STATED GOAL 1> Copy verbatim the records from the line containing "Click the green 30% node in chart" through the line containing "pos(803,811)", both included, leaving the pictures out of your answer.

#### PAGE EXCERPT ####

Before asking this question, I did my research here on Meta and found a few posts regarding this:

'Try Code Review' flag
Can we add Code Review to the migration list?

Those questions date back to 2014 and the answer clearly states (quote):

However, I'll go out on a limb and say that we'll very likely set this up once Code Review is set to graduate, possibly even before the design and such are ready. Of all the migration paths on the network, this is definitely one of the more obviously good ones.

It just couldn't happen for as long as CR was still in beta. Right now, CR has graduated for quite some time (2015). Yet still we can't flag for a migration. Is there a specific reason for this? Or did it simply slip through our mods fingers?

Edit: I don't agree with the duplicate question. Although the question is related, it doesn't answer this question. Which is why we're unable to flag for CR despite previous answers to questions telling us it was most likely to happen.

#### EXTRACTED DATA ####

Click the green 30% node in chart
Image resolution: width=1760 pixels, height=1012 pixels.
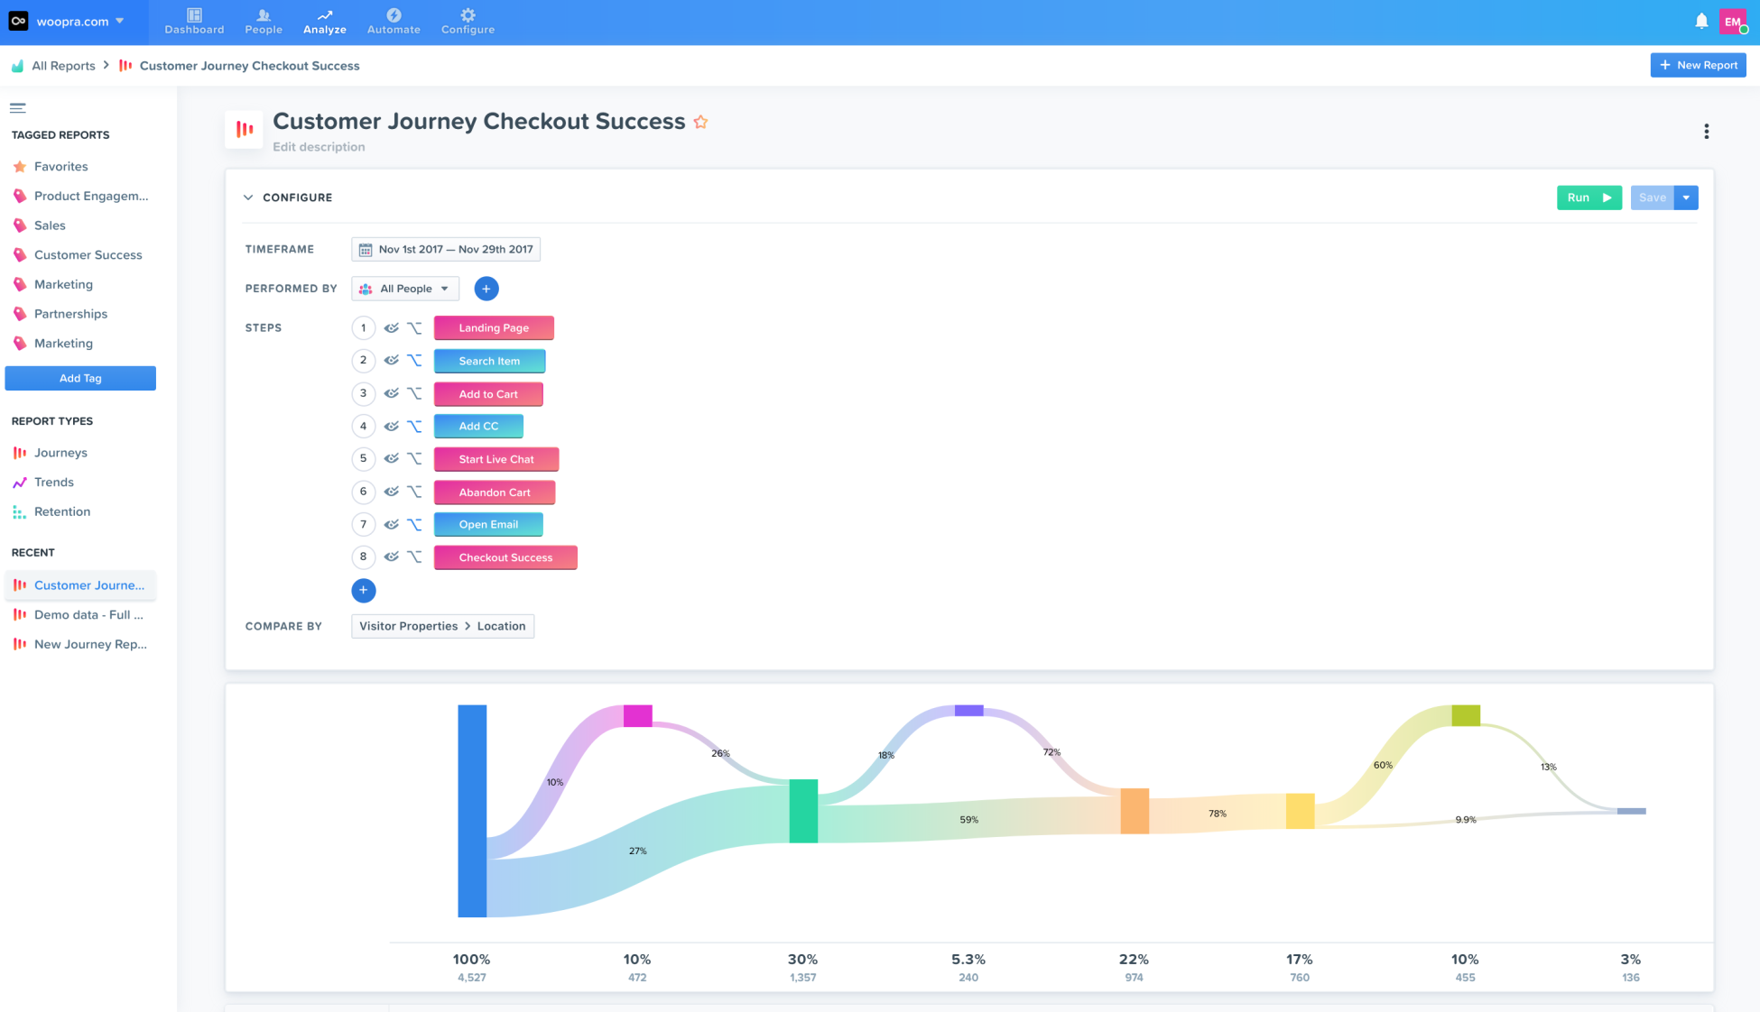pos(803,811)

####
#### EXTRACTED DATA ####

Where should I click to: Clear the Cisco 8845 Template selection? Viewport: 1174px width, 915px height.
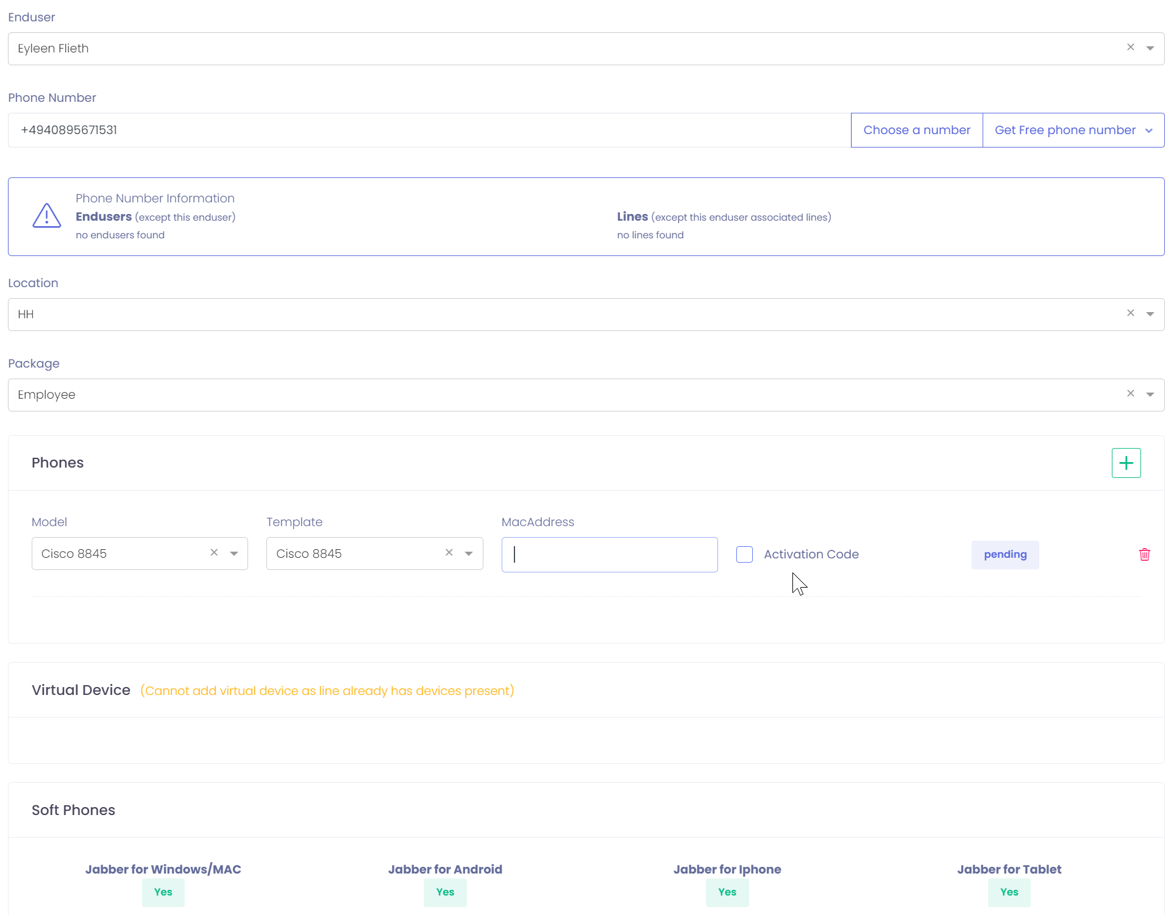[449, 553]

####

STATED GOAL 2> Using the Meta post on migration to Code Review, state whether each statement agrees with it, answering yes or no and quoting the words that decide it: (a) The questions the author found date back to 2014. (b) Code Review graduated in 2016. (c) The author agrees with the duplicate question.

TASK RESULT 1>
Click the green 30% node in chart
Image resolution: width=1760 pixels, height=1012 pixels.
pos(803,811)

TASK RESULT 2>
(a) Yes: "Those questions date back to 2014"
(b) No: "CR has graduated for quite some time (2015)"
(c) No: "I don't agree with the duplicate question."